On October 1 Kim and I were conducting our routine Quality Management/Clinical Education rounds on the 3rd floor. We were made aware of an usual patient who five days earlier gave birth to her first baby. She was admitted to our hospital for a subsequent DVT. The patient was a young mother who had not yet had the opportunity to bond with her newborn daughter. The baby was discharged from another local hospital the same day our patient was admitted. The patient expressed her desire to breastfeed her daughter but based on the recommendation of her physician was going to postpone nursing in order to follow the treatment plan of anticoagulation.
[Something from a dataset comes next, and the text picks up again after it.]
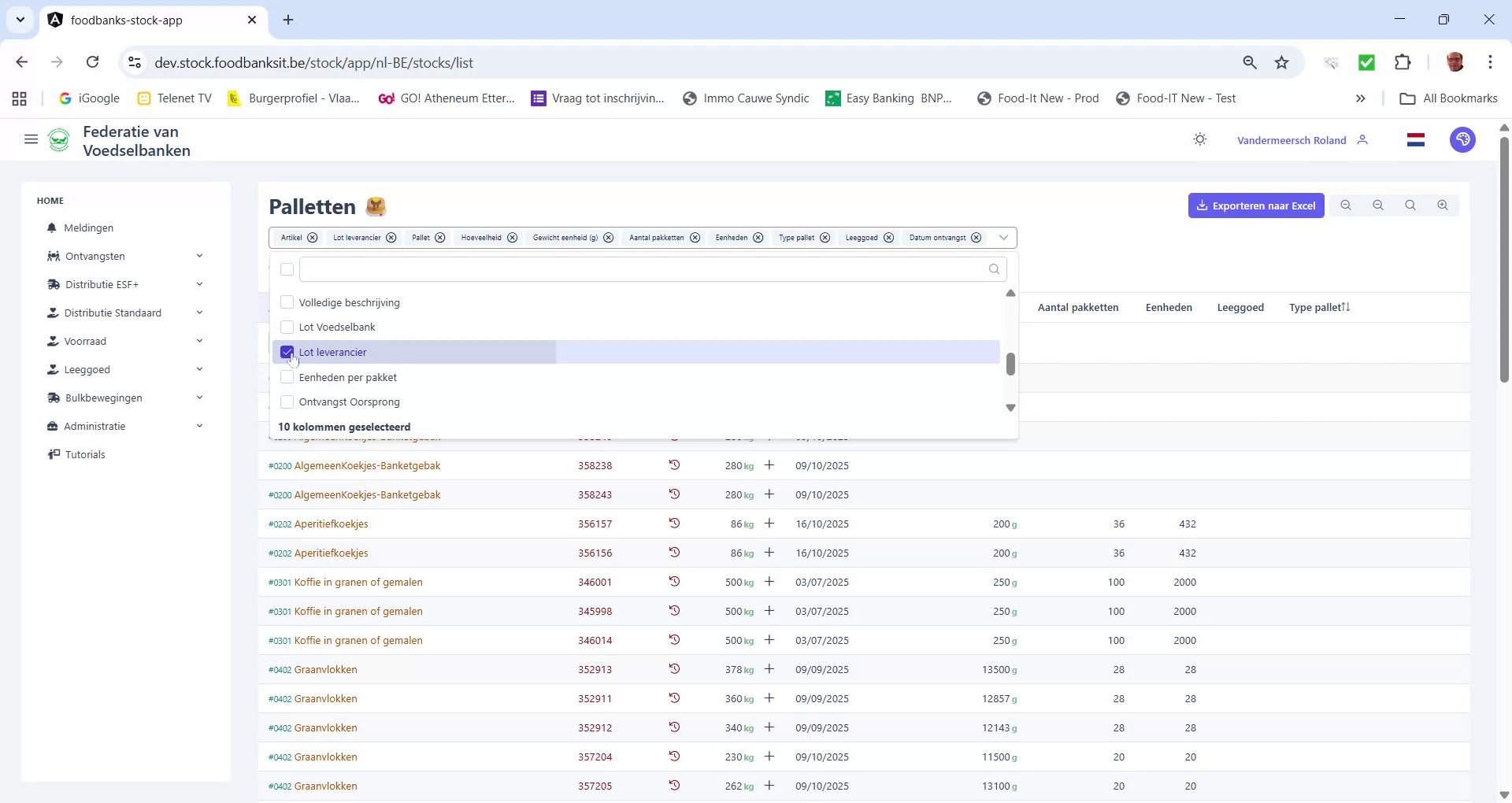The image size is (1512, 803).
Task: Click the Meldingen bell icon
Action: tap(52, 228)
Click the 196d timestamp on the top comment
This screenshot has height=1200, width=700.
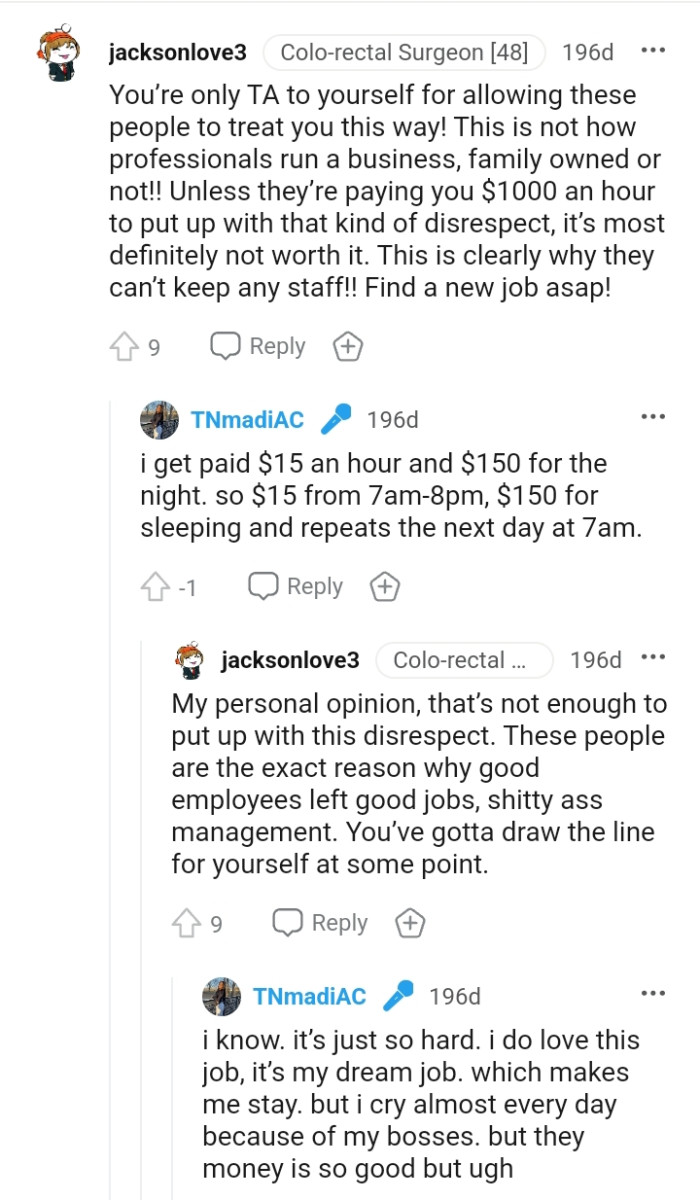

Kim was very concerned about the repercussions postponing nursing would have on the mother-child bond. She elevated the chain of command, sought pharmacy consult, and prompted the charge nurse to pursue new orders from the physician, all in order to meet the needs, not only of our patient, but that of the beautiful newborn baby. Kim was adamant that her job was as "a patient advocate" and the treatment plan decisions did not account for the future health of the newborn baby.
She spoke up for a young woman who would have otherwise forsaken her own desire for her baby simply because she did not know there were alternatives. I am sincerely proud of Kim and her unwavering commitment to our patients. I am very thankful to have her as part of my team. Had it not been for Kim, our patient's plan for herself and her newborn baby would have surely been compromised.